I looked in the mirror and with the extra height I noticed that a bulge in the trousers – a bulge where it could be dangerous to my ongoing employment under the circumstances – showed above the bottom of the mirror. They zipped at the back, these ones, and were very close cut. I was at a loss for a moment, and then remembered some panty girdles my mom had. I inwardly apologised again to her for considering using such intimate apparel, but I suppose I had, in a way, inherited them; they were mine now and I had the right, if not the desire, to wear them. I fished a black pair out. I slipped out of the shoes and the trousers, pulled off my boyish underpants and I pulled on the panty girdle. It gave the desired smooth line, softly crushing my masculine bulges into submission, uncomfortably, but not painfully emasculating me further.
I pulled the slacks back on, and slipped back into the heels, without socks, because I’d left the tights at work, and it all looked shockingly feminine. I looked at the clock, and saw it was seven forty five. Not quite in a hurry yet. I could perhaps afford a cup of tea and a sandwich on the way? No, I decided I could not. Not just the money either, although eating out was a complete waste, but also I would ruin my makeup. With that thought, I realised it would have to happen at some point, and that I would need to at least reapply the lipstick. This meant I would need to take it with me, and a mirror too. And a hairbrush maybe? And the keys to the bedsit and my street key. And just as yesterday, these slacks had no pocket. I pulled back the curtains and turned off my light. It was cold looking and miserable this morning, despite being summer. I would need a coat too. Over the winter I’d worn my tatty old denim bomber jacket and a scarf, but didn’t feel that ripped rocker style would cut it with my new – though adhered to under sufferance – economically important image. My sister only had a couple of coats and she had taken them with her. I had only one of my own and one of the pockets was ripped; not something to wear to work while I was still trying so hard to set the right… well, a professional impression.

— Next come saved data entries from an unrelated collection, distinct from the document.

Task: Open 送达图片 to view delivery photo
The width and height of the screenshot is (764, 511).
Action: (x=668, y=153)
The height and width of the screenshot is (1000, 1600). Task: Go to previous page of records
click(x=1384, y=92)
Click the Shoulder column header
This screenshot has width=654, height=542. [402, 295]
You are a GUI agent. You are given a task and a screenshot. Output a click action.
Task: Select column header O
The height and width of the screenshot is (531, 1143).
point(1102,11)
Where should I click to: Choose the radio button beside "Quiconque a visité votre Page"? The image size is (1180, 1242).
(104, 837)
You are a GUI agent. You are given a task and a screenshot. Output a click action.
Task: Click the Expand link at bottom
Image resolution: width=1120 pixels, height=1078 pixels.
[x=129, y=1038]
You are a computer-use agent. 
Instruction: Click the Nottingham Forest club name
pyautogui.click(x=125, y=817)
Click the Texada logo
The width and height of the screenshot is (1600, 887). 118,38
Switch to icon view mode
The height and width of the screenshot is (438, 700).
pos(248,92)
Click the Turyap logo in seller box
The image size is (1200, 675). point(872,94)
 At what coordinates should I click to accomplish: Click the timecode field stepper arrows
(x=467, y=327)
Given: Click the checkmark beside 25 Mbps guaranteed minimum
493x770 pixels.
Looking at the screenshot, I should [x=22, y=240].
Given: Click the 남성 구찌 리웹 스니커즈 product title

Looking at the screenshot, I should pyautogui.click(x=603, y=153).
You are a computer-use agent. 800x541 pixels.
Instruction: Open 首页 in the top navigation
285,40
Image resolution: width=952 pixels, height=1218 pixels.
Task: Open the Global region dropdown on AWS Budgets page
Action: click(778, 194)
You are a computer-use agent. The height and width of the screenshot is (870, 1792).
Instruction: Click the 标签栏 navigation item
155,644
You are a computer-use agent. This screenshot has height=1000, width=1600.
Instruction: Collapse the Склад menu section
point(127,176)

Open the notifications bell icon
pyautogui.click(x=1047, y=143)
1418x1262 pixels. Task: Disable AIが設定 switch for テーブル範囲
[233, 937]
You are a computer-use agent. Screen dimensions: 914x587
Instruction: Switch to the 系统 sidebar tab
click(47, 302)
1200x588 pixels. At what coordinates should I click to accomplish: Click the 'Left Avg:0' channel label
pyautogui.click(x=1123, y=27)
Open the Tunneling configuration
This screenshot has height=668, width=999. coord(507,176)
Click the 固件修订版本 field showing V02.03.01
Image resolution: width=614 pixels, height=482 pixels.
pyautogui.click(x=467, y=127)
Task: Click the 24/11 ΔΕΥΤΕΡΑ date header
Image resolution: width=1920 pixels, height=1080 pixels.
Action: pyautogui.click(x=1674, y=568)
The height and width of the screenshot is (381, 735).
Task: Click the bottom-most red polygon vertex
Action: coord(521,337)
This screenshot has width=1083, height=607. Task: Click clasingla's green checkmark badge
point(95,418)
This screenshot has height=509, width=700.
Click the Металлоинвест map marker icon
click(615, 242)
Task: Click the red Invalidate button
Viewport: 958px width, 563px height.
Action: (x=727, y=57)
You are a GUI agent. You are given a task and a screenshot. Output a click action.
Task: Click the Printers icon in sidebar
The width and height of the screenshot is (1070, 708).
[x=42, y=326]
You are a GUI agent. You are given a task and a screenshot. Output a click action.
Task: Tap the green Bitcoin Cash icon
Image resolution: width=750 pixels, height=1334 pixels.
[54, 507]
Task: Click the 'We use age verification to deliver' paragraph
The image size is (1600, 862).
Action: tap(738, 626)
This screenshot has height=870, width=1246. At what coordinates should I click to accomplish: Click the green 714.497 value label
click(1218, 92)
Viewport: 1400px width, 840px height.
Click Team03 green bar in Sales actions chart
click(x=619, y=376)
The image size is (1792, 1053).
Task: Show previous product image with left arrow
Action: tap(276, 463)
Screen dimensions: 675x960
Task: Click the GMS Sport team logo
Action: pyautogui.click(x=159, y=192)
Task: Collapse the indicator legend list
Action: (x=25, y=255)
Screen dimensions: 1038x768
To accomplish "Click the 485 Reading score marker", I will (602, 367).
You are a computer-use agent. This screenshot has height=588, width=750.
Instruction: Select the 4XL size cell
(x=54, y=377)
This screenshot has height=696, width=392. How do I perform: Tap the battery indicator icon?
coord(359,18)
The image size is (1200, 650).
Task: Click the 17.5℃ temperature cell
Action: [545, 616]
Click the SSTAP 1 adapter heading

I hadn’t brought any of my mom’s coats. I’d carried all I could of her stuff, but some things seemed so bulky and so superfluous, and relatively lacking in sentimental value. Coats and bags were among the things I’d not prioritised. I did find a shoulder bag of my sister’s that was unfashionable enough for her to have left behind. It was black imitation leather, with hemp-like black panels where it could expand. It fastened with a toggle, and was big enough for my needs and much better than the bumbag with the additional items I needed. I still needed a coat and wondered about my school blazer, or my sister’s, which was among her school things, since I was worried now that anything masculine might look incongruous. I mooched some more, realising I was going to have to make sense of all these boxes, under the circumstances, since I may have an ongoing need. I was surprised to find a thin gabardine mack in navy blue together with my sister’s uniforms: a school overcoat. My school hadn’t had such a thing. I tried it on and found it was tight across the shoulders. Not so tight I couldn’t wear it, but tight enough to feel awkward and when I looked in the mirror it looked wrong. I folded it back into the box. I would just have to be cold. I had a small folding umbrella of my own, and that was small enough to fit into the shoulder bag with only the handle sticking out. I had become accustomed to moving around in the heels now, so I decided it was time to leave. I would get there early, change before Alison arrived and have a coffee while I waited.
The shoes I had chosen weren’t just the best fit, they were a blue that was almost black and they had a heel that was only about two inches high. When I say only, it was enough to feel very strange, but in the shoe box there were some very high looking heels, some I was glad didn’t fit, but some that would. I had sorted the shoes into two piles, those that fit and those that didn’t, and I had hardly looked, I had just slipped my foot in and assigned a pile. There were two that had fit that were higher than these ones that I had chosen. One pair were strappy sandals, another were dark blue and smart. There had been a couple of pairs of very flat shoes that had fit, and there had been these. Most of the others were either too small, or pinched too much, though I suspected a few would stretch a little with wearing.
I hoped, of course, I would find a better job, a more appropriate job, a man’s job, before I needed to explore further.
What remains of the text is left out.